## YOUR GOAL
Could you filter the listing for lines with the word "will" and return them?

[Start of Attachment]

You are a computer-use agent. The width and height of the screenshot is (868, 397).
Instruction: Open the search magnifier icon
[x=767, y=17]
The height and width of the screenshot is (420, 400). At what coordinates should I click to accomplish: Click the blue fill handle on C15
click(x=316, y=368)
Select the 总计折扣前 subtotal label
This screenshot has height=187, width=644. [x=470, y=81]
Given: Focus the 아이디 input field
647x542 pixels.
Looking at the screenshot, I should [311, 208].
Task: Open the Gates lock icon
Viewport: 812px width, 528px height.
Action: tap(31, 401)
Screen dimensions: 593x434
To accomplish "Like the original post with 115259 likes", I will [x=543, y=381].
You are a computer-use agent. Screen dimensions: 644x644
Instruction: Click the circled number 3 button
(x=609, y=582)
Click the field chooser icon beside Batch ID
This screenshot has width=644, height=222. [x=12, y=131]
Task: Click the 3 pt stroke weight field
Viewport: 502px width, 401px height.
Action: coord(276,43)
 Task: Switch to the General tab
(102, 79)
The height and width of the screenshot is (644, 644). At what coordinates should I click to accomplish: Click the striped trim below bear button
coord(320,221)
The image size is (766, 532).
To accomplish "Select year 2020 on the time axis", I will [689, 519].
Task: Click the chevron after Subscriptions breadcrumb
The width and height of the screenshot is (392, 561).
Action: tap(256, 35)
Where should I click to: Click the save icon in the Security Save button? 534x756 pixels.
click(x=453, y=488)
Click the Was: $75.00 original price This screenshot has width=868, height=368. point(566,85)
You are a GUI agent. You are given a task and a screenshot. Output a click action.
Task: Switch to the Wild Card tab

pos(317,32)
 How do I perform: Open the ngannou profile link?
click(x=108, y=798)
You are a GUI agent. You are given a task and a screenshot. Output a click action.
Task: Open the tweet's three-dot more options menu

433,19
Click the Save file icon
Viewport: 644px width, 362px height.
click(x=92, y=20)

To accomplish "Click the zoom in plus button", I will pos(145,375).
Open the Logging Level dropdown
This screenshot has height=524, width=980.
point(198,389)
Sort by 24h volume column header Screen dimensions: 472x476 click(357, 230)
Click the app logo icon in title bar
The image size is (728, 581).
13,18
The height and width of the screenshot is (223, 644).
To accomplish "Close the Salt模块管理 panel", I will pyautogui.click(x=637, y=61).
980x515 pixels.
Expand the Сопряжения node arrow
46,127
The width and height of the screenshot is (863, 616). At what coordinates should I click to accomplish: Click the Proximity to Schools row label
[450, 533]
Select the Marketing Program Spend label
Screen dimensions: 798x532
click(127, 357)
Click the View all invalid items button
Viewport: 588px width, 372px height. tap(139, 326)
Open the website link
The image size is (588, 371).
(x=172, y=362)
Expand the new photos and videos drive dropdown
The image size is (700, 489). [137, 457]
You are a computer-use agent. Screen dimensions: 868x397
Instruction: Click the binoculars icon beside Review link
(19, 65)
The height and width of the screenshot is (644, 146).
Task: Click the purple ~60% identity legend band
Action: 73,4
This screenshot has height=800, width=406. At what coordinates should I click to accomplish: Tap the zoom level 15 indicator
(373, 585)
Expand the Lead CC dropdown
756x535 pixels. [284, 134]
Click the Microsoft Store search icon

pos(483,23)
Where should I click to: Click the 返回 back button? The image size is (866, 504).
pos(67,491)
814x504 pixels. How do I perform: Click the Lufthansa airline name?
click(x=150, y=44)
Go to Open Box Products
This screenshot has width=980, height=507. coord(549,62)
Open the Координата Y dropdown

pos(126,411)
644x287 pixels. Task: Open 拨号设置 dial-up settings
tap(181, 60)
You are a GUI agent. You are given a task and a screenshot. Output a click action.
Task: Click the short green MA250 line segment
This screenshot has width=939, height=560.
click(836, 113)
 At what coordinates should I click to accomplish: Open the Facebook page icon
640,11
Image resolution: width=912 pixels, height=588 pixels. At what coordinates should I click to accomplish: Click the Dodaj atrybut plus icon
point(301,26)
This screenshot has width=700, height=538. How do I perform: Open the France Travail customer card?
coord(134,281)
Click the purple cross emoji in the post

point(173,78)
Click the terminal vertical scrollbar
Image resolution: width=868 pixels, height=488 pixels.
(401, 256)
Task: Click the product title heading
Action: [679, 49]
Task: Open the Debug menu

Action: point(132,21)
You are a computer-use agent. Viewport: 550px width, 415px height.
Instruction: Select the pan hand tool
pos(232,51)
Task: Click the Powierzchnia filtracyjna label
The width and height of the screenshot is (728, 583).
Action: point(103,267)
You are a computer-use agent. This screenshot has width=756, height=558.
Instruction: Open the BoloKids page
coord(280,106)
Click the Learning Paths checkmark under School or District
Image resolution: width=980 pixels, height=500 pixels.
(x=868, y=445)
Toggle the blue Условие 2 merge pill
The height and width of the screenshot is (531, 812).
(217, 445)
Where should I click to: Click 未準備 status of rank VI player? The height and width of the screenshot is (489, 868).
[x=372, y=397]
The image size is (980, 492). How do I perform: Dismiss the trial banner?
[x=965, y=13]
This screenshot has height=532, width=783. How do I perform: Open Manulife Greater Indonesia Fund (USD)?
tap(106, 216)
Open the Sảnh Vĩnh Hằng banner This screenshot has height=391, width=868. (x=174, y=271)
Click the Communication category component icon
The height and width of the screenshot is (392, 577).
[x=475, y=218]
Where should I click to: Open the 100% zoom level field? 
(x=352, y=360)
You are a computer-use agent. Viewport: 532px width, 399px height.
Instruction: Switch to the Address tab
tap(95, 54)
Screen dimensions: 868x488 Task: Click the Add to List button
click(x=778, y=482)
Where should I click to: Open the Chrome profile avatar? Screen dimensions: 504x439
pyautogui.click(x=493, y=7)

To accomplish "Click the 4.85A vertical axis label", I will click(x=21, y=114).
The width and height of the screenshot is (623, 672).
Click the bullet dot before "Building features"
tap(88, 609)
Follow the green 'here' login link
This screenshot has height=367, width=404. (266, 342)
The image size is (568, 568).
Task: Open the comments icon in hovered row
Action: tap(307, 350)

[End of Attachment]

## TASK SOLUTION
To accomplish "Like the original post with 115259 likes", I will [x=543, y=381].
To accomplish "Select year 2020 on the time axis", I will [689, 519].
To accomplish "Click the zoom in plus button", I will pos(145,375).
To accomplish "Close the Salt模块管理 panel", I will pyautogui.click(x=637, y=61).
To accomplish "Click the 4.85A vertical axis label", I will click(x=21, y=114).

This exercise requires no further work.